WHAT TO PRODUCE: Within the entries below, find each line containing the word "double" and copy it.
====== INPUT RECORDS
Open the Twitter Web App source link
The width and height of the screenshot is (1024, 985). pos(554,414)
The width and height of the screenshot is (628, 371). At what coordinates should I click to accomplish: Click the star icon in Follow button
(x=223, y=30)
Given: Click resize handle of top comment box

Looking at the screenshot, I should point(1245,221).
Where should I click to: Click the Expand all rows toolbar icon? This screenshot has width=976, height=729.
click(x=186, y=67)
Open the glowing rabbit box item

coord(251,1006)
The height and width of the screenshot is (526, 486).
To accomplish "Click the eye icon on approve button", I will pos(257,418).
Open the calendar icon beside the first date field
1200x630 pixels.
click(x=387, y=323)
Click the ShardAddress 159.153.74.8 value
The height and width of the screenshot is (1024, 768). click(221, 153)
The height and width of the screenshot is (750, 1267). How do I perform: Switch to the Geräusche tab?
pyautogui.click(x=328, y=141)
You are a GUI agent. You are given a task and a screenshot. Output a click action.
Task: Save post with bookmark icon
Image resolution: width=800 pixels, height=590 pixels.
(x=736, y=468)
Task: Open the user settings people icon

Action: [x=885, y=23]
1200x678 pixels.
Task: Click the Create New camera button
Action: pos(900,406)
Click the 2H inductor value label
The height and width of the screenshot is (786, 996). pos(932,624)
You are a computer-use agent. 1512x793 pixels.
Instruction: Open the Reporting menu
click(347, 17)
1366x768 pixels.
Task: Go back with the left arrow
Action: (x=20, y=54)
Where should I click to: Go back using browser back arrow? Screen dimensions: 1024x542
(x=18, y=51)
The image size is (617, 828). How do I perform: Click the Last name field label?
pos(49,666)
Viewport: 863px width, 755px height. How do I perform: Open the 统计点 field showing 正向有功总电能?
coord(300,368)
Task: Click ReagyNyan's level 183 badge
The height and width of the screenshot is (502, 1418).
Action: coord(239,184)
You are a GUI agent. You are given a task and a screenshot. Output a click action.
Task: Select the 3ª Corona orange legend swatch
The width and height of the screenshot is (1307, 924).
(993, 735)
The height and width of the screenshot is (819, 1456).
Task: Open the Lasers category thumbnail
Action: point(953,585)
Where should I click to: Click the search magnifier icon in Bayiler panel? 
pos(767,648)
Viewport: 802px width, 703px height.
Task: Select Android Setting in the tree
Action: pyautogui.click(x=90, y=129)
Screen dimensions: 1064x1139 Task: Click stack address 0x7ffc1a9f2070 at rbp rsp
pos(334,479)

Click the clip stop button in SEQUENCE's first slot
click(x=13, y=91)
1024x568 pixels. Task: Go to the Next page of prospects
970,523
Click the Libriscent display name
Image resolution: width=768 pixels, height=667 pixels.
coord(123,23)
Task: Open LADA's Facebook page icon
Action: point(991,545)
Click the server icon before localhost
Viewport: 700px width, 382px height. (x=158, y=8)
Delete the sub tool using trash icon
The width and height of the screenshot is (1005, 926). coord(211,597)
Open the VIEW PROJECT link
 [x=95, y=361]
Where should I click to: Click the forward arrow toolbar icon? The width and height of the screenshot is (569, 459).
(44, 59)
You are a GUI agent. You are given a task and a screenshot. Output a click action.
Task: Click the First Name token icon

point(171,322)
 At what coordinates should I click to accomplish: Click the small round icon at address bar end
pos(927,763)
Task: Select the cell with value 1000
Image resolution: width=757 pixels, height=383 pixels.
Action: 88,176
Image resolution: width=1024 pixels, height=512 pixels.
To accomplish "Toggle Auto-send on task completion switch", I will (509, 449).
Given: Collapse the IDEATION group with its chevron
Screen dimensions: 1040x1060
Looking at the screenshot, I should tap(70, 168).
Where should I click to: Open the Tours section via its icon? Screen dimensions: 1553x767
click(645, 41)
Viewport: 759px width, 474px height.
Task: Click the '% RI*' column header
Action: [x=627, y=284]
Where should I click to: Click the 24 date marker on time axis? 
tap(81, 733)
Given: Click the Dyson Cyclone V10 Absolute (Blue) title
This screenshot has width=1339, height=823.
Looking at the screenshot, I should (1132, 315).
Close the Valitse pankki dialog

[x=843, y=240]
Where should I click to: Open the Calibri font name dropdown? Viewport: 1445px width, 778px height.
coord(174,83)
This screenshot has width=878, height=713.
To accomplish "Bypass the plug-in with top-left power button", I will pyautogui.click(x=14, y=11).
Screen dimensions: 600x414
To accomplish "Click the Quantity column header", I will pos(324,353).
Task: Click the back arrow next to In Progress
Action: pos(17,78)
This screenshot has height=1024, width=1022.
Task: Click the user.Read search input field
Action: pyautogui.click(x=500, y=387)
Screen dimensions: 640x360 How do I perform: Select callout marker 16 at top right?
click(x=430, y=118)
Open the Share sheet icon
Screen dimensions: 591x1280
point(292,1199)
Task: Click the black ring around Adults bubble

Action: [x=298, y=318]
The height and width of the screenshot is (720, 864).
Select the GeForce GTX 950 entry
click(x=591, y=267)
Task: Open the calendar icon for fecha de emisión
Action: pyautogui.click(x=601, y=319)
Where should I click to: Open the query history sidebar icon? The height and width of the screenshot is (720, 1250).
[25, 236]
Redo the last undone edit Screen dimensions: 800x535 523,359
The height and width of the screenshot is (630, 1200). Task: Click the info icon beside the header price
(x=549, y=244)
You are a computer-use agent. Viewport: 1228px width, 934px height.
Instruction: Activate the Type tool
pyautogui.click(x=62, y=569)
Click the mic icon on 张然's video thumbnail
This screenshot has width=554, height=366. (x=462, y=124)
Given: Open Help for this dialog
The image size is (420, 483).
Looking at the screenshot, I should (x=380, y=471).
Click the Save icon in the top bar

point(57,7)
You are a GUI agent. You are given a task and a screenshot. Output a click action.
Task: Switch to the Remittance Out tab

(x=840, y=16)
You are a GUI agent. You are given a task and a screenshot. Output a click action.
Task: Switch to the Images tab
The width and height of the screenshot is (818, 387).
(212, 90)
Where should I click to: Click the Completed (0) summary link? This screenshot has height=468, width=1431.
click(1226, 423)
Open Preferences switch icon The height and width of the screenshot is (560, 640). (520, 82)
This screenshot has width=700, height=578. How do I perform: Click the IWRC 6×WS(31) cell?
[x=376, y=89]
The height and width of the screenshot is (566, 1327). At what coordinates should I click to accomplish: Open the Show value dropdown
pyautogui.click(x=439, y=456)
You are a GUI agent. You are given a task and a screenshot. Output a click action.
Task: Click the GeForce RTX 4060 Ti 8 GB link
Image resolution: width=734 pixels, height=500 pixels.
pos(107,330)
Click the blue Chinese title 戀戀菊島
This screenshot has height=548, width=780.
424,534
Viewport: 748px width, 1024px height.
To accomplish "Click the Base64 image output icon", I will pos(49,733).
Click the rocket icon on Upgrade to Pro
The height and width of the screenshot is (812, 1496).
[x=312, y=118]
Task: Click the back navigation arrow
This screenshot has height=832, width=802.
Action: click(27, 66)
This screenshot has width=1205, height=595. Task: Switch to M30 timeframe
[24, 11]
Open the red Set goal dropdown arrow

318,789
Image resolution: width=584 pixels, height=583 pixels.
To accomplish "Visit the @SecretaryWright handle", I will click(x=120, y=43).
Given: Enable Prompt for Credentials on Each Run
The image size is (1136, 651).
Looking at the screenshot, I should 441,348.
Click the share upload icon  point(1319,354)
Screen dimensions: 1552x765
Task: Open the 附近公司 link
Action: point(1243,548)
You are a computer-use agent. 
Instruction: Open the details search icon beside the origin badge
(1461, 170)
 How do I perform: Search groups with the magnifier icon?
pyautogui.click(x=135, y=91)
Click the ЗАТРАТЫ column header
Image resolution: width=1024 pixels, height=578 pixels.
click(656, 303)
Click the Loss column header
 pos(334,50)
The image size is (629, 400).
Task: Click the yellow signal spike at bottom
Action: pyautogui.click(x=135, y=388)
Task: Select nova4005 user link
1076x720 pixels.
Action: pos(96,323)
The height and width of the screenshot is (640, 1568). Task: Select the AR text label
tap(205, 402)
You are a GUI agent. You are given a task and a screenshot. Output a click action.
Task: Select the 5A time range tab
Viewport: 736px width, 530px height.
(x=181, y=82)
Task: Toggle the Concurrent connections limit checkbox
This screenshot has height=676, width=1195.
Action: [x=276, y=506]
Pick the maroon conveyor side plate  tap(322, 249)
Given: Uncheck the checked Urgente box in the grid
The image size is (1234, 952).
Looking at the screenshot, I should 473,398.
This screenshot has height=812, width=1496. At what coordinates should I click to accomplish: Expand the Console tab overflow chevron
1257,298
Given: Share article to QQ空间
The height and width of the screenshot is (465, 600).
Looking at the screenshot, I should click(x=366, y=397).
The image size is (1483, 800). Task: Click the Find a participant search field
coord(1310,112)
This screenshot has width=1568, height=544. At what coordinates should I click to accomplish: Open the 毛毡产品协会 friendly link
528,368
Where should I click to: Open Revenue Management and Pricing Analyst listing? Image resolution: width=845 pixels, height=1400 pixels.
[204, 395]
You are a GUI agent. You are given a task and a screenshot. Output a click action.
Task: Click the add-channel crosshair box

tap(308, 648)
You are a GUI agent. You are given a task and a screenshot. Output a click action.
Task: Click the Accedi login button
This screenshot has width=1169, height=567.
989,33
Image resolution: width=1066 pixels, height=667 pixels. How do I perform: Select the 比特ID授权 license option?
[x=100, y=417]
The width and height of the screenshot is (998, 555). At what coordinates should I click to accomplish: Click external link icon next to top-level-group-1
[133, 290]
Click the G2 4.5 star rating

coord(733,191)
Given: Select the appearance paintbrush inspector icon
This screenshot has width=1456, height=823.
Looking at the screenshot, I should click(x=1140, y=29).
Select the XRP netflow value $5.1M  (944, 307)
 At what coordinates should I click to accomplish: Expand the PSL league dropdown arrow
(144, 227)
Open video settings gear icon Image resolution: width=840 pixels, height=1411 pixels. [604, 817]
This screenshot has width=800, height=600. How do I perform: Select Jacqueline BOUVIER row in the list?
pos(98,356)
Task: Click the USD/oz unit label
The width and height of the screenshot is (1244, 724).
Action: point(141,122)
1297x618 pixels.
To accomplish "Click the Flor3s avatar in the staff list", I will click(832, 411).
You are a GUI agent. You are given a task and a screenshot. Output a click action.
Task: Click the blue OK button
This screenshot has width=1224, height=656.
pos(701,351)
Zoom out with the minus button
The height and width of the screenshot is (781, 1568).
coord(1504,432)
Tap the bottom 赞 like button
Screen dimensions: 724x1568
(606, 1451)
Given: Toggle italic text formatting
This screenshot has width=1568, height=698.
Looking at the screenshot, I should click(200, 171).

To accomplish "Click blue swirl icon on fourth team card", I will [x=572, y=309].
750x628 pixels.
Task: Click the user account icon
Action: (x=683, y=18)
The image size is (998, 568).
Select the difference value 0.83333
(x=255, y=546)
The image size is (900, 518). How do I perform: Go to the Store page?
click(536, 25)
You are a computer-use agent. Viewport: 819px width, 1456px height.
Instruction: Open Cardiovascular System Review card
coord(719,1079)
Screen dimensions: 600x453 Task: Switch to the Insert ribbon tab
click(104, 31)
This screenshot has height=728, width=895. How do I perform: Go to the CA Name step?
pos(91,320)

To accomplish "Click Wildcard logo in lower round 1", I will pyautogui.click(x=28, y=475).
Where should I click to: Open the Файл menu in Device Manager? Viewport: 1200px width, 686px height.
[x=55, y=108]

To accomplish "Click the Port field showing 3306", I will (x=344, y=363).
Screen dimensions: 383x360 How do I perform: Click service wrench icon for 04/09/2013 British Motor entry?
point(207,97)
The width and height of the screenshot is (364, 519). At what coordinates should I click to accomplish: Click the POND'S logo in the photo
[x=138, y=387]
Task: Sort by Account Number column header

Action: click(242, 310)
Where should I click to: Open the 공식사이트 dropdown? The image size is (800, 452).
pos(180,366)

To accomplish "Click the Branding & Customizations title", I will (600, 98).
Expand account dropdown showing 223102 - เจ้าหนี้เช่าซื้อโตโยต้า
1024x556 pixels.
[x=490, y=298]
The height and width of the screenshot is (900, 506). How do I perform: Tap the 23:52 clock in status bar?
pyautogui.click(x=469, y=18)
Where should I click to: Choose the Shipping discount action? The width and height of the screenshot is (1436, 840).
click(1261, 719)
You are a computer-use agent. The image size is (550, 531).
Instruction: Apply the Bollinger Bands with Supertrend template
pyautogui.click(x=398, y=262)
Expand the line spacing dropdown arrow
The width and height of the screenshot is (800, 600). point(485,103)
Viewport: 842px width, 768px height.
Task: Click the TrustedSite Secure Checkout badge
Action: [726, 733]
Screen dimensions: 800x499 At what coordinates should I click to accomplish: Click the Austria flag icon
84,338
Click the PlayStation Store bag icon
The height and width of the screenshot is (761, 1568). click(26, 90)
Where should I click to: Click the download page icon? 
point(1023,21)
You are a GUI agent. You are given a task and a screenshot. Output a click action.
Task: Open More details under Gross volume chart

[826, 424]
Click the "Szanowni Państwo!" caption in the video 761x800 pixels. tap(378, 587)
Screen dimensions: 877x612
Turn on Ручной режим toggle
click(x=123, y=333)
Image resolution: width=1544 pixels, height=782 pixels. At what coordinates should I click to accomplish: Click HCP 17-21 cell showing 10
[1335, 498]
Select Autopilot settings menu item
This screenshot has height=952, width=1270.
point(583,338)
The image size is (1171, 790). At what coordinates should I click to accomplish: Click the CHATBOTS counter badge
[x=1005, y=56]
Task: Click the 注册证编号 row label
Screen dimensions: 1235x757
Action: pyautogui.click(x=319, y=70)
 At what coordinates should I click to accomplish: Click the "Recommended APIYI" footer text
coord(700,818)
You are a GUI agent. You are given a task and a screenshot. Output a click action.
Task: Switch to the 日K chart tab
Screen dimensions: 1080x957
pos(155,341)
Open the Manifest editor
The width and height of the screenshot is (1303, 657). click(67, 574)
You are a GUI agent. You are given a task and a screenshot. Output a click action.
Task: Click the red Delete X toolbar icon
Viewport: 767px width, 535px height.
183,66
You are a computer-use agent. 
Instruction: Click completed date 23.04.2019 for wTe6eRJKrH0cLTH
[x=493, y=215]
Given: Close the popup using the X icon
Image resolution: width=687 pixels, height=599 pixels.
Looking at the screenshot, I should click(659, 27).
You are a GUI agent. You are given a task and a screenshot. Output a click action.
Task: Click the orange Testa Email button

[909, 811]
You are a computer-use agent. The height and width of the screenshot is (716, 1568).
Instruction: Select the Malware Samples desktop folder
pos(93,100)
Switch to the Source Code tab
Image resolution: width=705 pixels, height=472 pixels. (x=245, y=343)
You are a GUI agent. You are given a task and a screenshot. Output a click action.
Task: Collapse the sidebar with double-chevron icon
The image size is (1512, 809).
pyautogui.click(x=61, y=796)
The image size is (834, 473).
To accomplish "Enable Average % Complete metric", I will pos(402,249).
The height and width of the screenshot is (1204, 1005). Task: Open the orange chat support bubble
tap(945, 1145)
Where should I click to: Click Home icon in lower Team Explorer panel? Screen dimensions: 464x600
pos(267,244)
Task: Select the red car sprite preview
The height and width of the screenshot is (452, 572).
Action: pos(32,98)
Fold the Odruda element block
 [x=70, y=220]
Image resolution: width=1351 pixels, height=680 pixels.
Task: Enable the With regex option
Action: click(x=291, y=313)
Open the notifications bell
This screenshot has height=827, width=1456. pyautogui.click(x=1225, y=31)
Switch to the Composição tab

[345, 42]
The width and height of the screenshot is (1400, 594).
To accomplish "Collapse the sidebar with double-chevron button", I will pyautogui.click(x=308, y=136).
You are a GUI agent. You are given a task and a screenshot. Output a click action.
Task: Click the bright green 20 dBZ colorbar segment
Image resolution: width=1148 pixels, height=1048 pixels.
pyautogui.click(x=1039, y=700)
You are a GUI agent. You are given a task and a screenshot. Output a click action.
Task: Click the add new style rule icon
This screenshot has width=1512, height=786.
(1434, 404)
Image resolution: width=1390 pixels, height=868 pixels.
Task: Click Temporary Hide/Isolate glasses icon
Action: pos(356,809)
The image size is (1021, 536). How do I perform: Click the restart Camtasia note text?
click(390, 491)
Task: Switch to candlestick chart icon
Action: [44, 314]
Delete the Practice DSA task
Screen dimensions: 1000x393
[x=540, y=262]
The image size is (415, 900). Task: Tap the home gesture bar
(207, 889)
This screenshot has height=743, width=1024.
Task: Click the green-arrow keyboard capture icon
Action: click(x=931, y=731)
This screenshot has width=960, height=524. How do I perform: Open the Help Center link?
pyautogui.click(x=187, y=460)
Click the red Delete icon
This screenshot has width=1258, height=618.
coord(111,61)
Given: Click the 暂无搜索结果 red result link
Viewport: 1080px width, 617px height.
============
WRITTEN SOLUTION:
Task: Collapse the sidebar with double-chevron icon
To accomplish "Collapse the sidebar with double-chevron button", I will pyautogui.click(x=308, y=136).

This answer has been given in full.